WHAT THE TASK REQUIRES — Put the lines of the records below into a numbered list, leaving out blank lines and the pictures.

MATERIAL FOR THIS TASK —
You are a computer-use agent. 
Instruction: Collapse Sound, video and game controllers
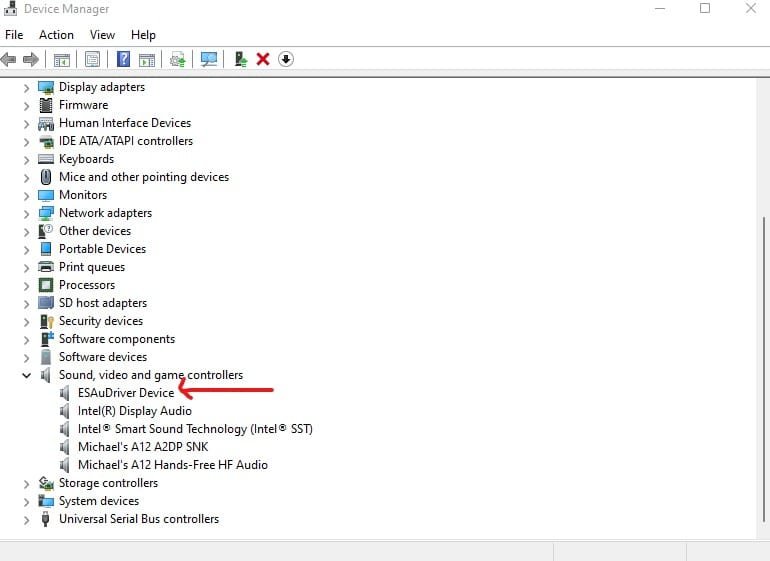(27, 375)
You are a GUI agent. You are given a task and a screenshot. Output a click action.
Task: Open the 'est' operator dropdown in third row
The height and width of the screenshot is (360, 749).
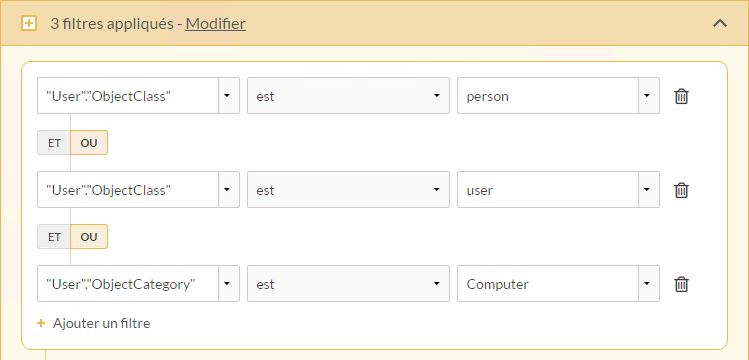(x=348, y=284)
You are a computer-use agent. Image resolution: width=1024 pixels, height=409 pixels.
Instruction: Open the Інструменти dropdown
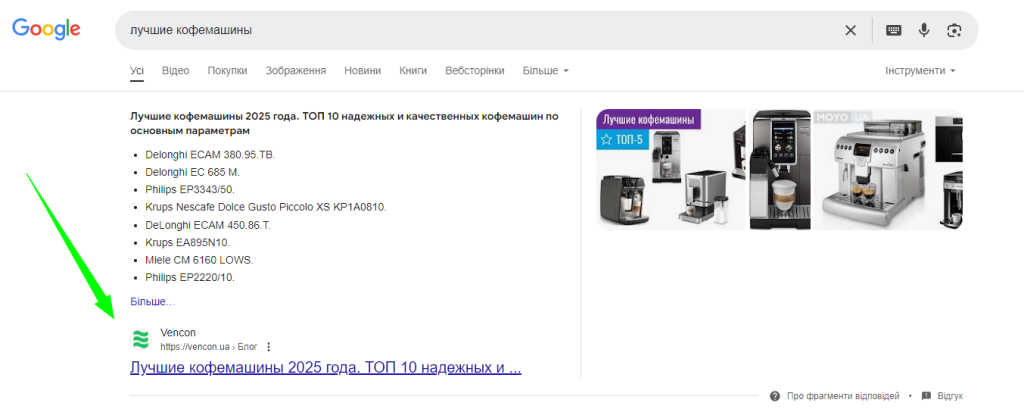(x=920, y=71)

COMPLETE ANSWER —
1. You are a computer-use agent. 
2. Instruction: Collapse Sound, video and game controllers
3. (27, 375)
4. You are a GUI agent. You are given a task and a screenshot. Output a click action.
5. Task: Open the 'est' operator dropdown in third row
6. The height and width of the screenshot is (360, 749).
7. (x=348, y=284)
8. You are a computer-use agent. Image resolution: width=1024 pixels, height=409 pixels.
9. Instruction: Open the Інструменти dropdown
10. (x=920, y=71)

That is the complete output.